## Your instructions
All records below are to be transcribed exactly, with every picture left out.

## Source data
▬▬▬▬▬▬

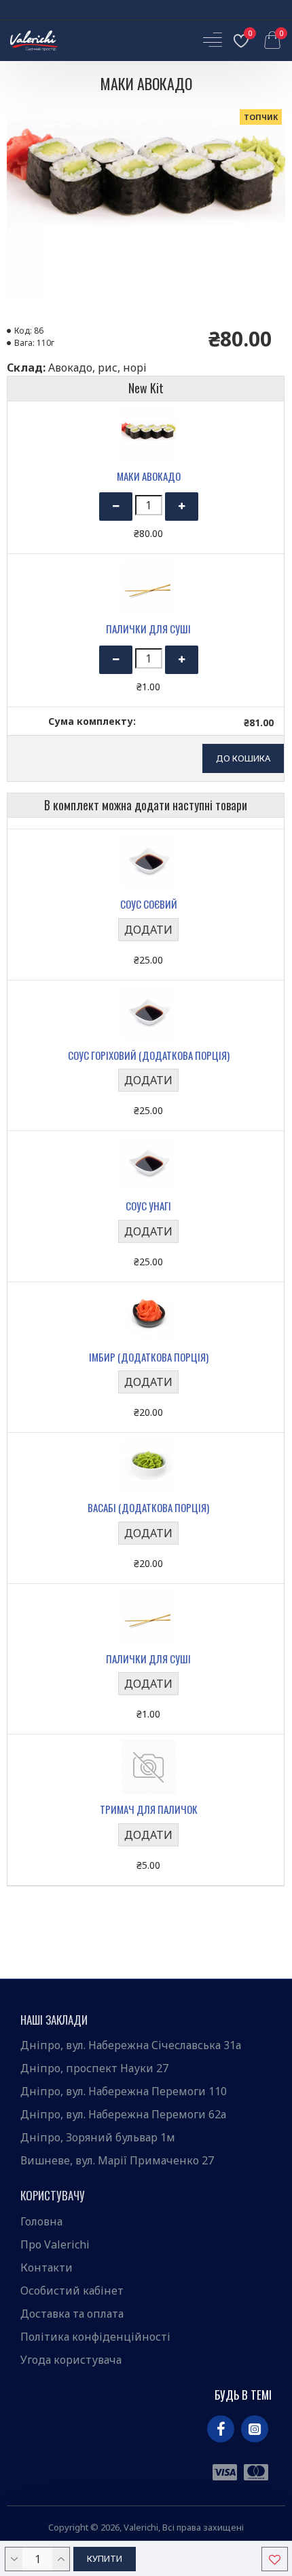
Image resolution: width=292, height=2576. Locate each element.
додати (148, 929)
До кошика (243, 758)
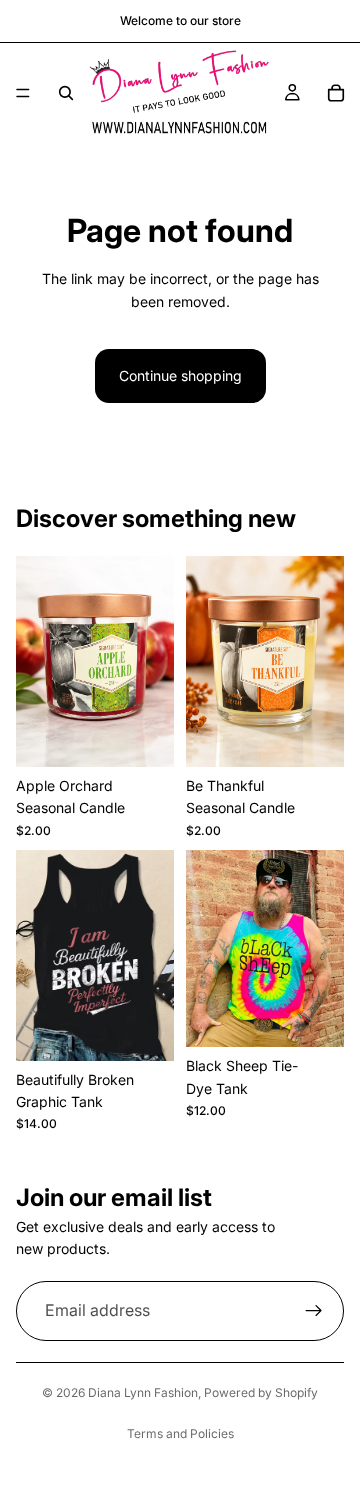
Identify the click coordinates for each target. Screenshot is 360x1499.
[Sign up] (314, 1311)
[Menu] (23, 93)
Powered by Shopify (261, 1392)
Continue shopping (180, 375)
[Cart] (336, 93)
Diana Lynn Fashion (143, 1392)
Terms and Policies (180, 1433)
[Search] (66, 93)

▬▬▬▬▬▬

## Solution to this exercise
Image resolution: width=292, height=2576. Locate each element.
додати (148, 929)
До кошика (243, 758)
Identify the click coordinates for each target. Screenshot is 360x1499.
[Sign up] (314, 1311)
[Menu] (23, 93)
Powered by Shopify (261, 1392)
Continue shopping (180, 375)
[Cart] (336, 93)
Diana Lynn Fashion (143, 1392)
Terms and Policies (180, 1433)
[Search] (66, 93)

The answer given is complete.